Die Eltern Jesu gingen jedes Jahr zum Paschafest nach Jerusalem. Als er zwölf Jahre alt geworden war, zogen sie wieder hinauf, wie es dem Festbrauch entsprach. Nachdem die Festtage zu Ende waren, machten sie sich auf den Heimweg. Der junge Jesus aber blieb in Jerusalem, ohne dass seine Eltern es merkten. Sie meinten, er sei irgendwo in der Pilgergruppe, und reisten eine Tagesstrecke weit; dann suchten sie ihn bei den Verwandten und Bekannten. Als sie ihn nicht fanden, kehrten sie nach Jerusalem zurück und suchten ihn dort. Nach drei Tagen fanden sie ihn im Tempel; er saß mitten unter den Lehrern, hörte ihnen zu und stellte Fragen. Alle, die ihn hörten, waren erstaunt über sein Verständnis und über seine Antworten. Als seine Eltern ihn sahen, waren sie sehr betroffen und seine Mutter sagte zu ihm: Kind, wie konntest du uns das antun? Dein Vater und ich haben dich voll Angst gesucht. Da sagte er zu ihnen: Warum habt ihr mich gesucht? Wusstet ihr nicht, dass ich in dem sein muss, was meinem Vater gehört? Doch sie verstanden nicht, was er damit sagen wollte. Dann kehrte er mit ihnen nach Nazaret zurück und war ihnen gehorsam. Seine Mutter bewahrte alles, was geschehen war, in ihrem Herzen. Jesus aber wuchs heran und seine Weisheit nahm zu und er fand Gefallen bei Gott und den Menschen. Lk 2,41-52

Das Evangelium von heute erlaubt uns, ein Thema anzugehen, das alle Familien auf der Welt erfahren: den Lebensplan der Kinder und die Gelegenheit der Trennung von den Eltern. Maria und Josef machen sich Sorgen denn, als sie von der jährlichen Pilgerreise nach Jerusalem zurückkehrten und Jesus zwölf Jahre alt (und so nach der jüdischen Tradition volljährig) war, sie haben ihn verloren; tatsächlich ist er in der Stadt geblieben, anstatt mit ihnen abzufahren, um nach Nazaret zurückzukehren. Sie finden ihn im Tempel wieder, während er den Lehrern mit seinen Fragen und seinen Antworten widerstand: Und hier beginnt der Dialog zwischen Jesus und Maria, woran wir heute nachdenken wollen.

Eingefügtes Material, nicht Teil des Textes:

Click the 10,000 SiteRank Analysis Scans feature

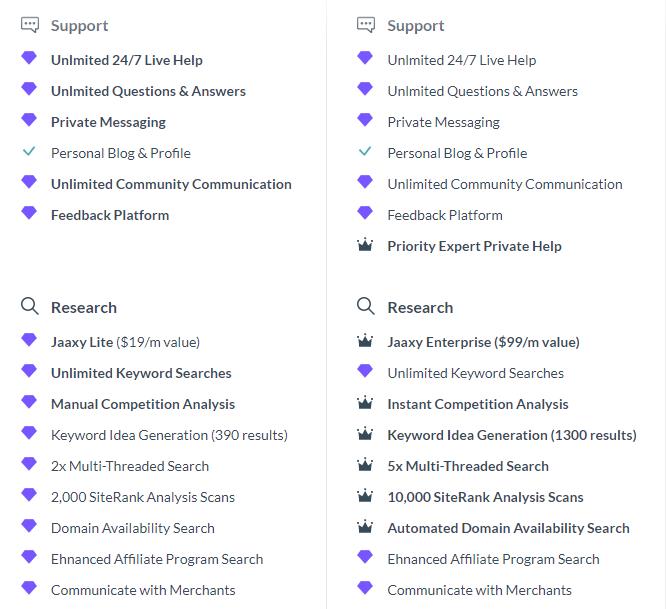pyautogui.click(x=485, y=497)
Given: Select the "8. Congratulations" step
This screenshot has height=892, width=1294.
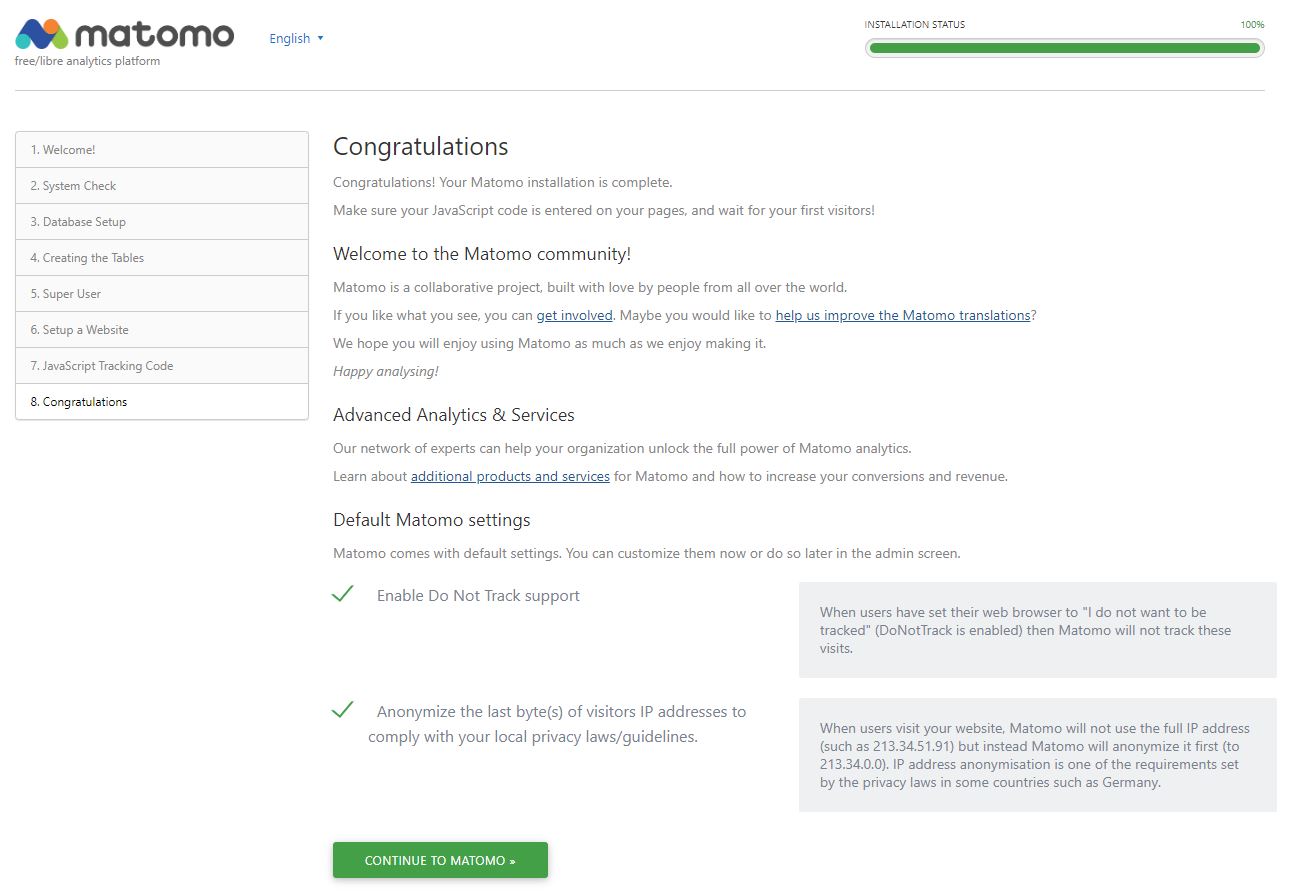Looking at the screenshot, I should [x=161, y=401].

Maria: „Dein Vater und ich haben dich voll Angst gesucht“. Jesus: „Warum habt ihr mich gesucht? Wusstet ihr nicht, dass ich in dem sein muss, was meinem Vater gehört?“ Aber Maria und Josef verstehen seine Worte nicht. Dieser Dialog erklärt die Tatsache, dass die Familie von Nazaret auch die Probleme aller Familien erlebt hat: Auf einmal beginnen die Kinder, wenn sie gut erwachsen sind, zu empfinden, dass sie einen zu verwirklichen Lebensplan und einen auszuführen Auftrag haben, aber darüber sprechen sie nicht mit ihren Eltern, denn sie haben davon keine klare Ahnung. Es wäre besser, wenn sie es tun würden, denn sie könnten einige nützlichen Empfehlungen bekommen, aber in der Tat machen sie es nicht, denn sie erwarten, dass der Plan entwickelt ist und er in sie Wurzeln schlägt, so dass sie die Kritik der Eltern widerstehen können. Es ist einfacher, dass sie darüber mit einem Freund sprechen.

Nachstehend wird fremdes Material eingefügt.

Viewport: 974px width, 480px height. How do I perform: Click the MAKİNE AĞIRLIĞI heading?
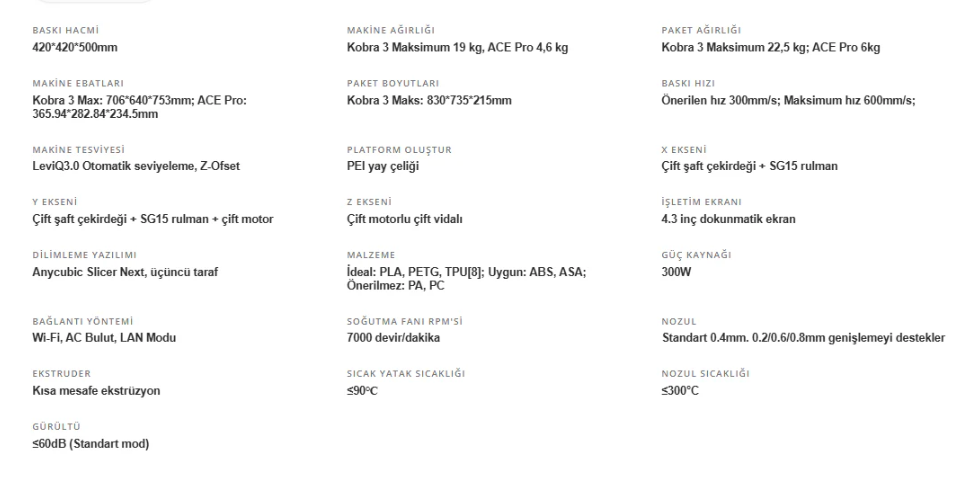pyautogui.click(x=391, y=30)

Obwohl er „heran wuchs“,  „Gott [ihn] mit Weisheit erfüllte und seine Gnade auf ihm ruhte“ und er Maria und Josef „gehorsam war“, war Jesus auch sehr dunkel über das Thema seines Lebensplans und seines Auftrags auf der Welt. Das bedeutet, dass es ein natürliches und normales Verhalten ist. Sicher weiß er, wie auch Maria und Josef wissen, dass er Gottes Sohn ist und er einen auszuführen Auftrag für die Welt hat, aber er weiß noch nicht bestimmt, was er ist, wie alle Jungen es nicht wissen, wenn sie eine Berufung hören oder einen Traum hegen, aber sie haben noch nicht gut verstanden, was es ist.

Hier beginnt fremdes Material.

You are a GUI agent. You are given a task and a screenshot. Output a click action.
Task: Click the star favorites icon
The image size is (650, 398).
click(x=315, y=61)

Die Szene des Dialogs Jesus mit seinen Eltern im Tempel schließt mit eine Behauptung: „Doch sie verstanden nicht, was er damit sagen wollte“. Sie konnten nicht verstehen, weil Jesus selbst noch nicht die Grenzen seines Lebensplans klar hatte. Trotzdem, beginnt er schon in der Passage von heute wegen einer jener Eingebungen, die die Jungen oft haben, mit den Lehrern zu debattieren, da er empfindet, dass sie während seines ganzen öffentlichen Lebens die Gegenpartei seinem Gedanken repräsentieren werden.

Die Passage von heute ist die einzige, die über die Jugend Jesus redet, aber sie ist auch ein glänzendes Licht, das eine der schwierigsten Momenten des Familienlebens erleuchtet.